*Work to complete*
Leave out the pictures, and reproduce exactly the lines from the line containing "Instruction: Open the" through the final line of the entries.
Content starts
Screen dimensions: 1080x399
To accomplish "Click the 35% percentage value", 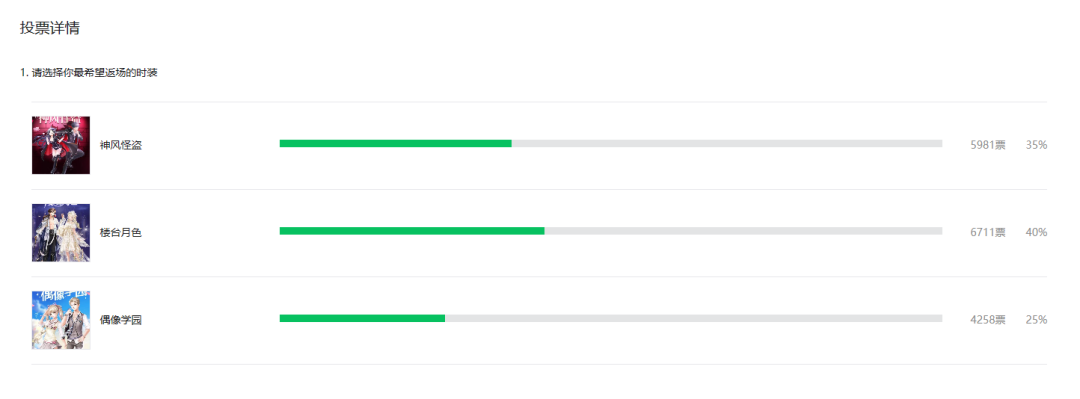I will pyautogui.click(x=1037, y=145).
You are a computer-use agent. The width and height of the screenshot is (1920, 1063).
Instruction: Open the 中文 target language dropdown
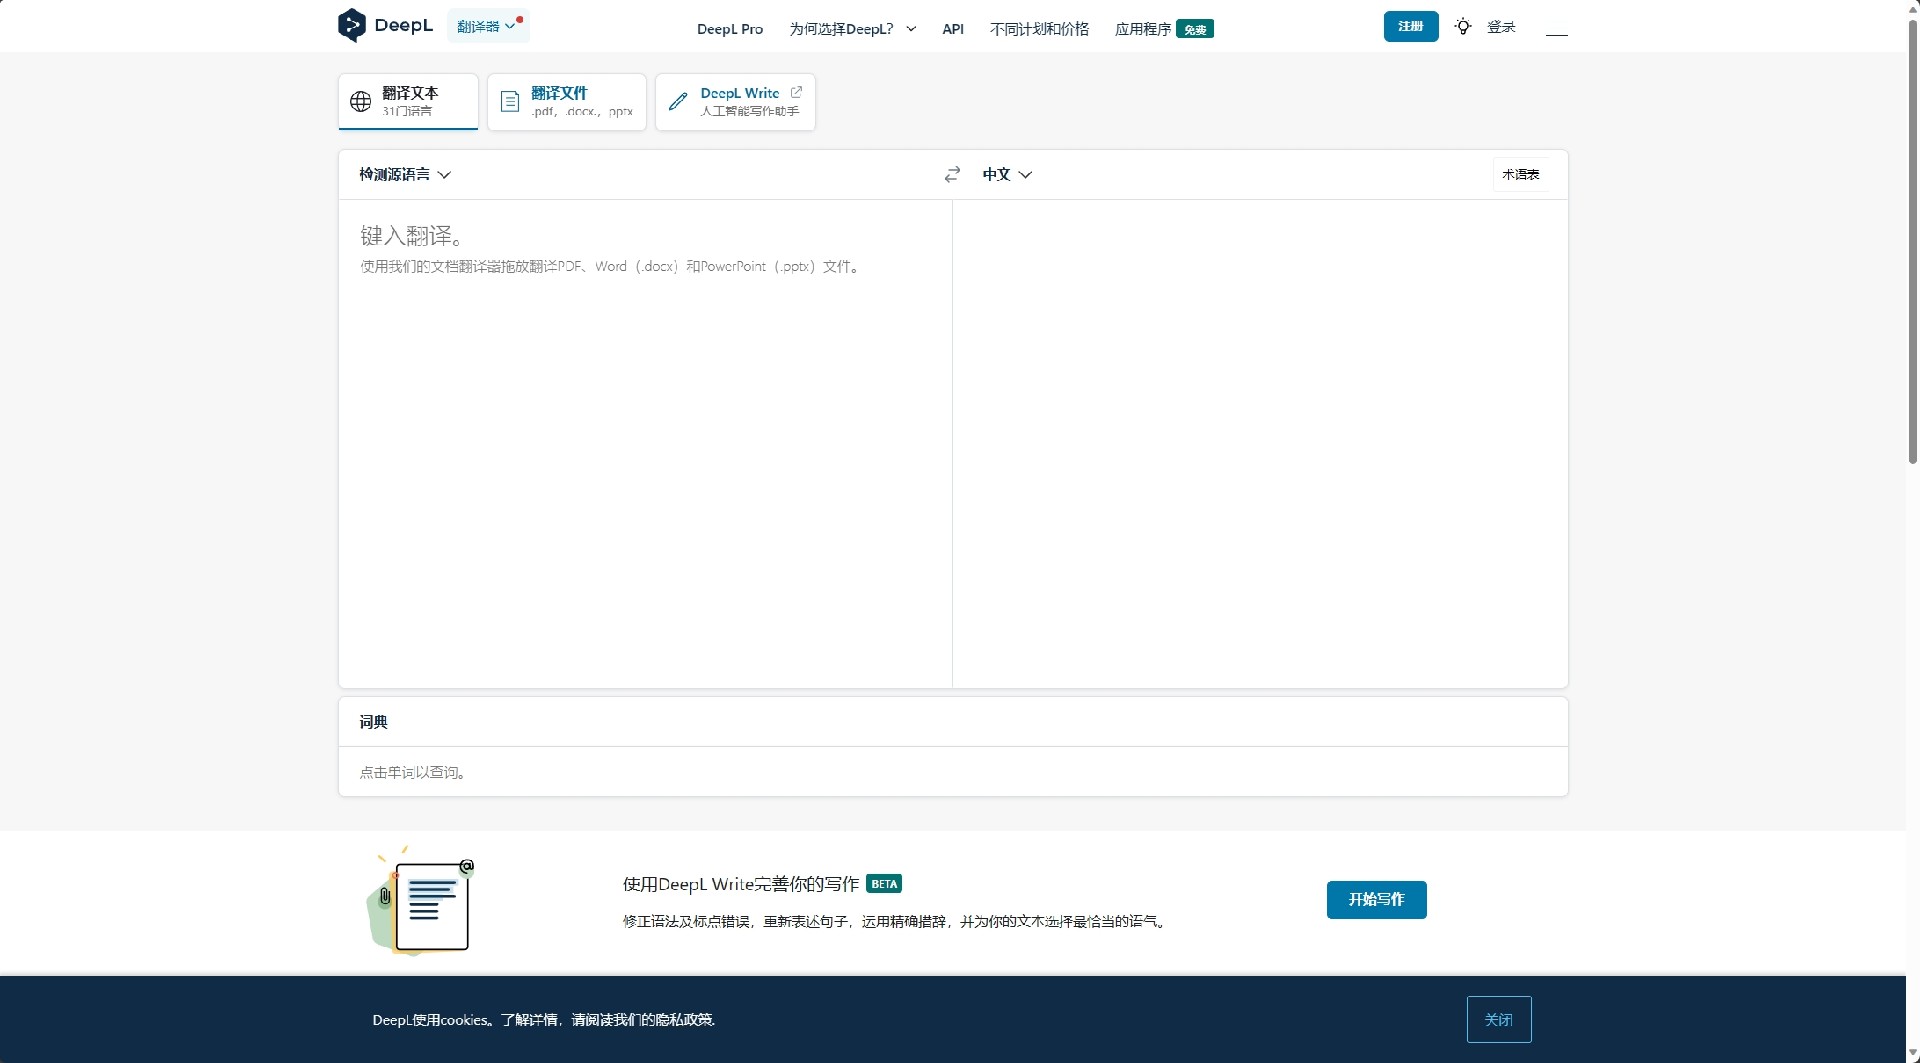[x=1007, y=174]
Content ends
*Reply to the exercise*
Instruction: Open the 中文 target language dropdown
[x=1007, y=174]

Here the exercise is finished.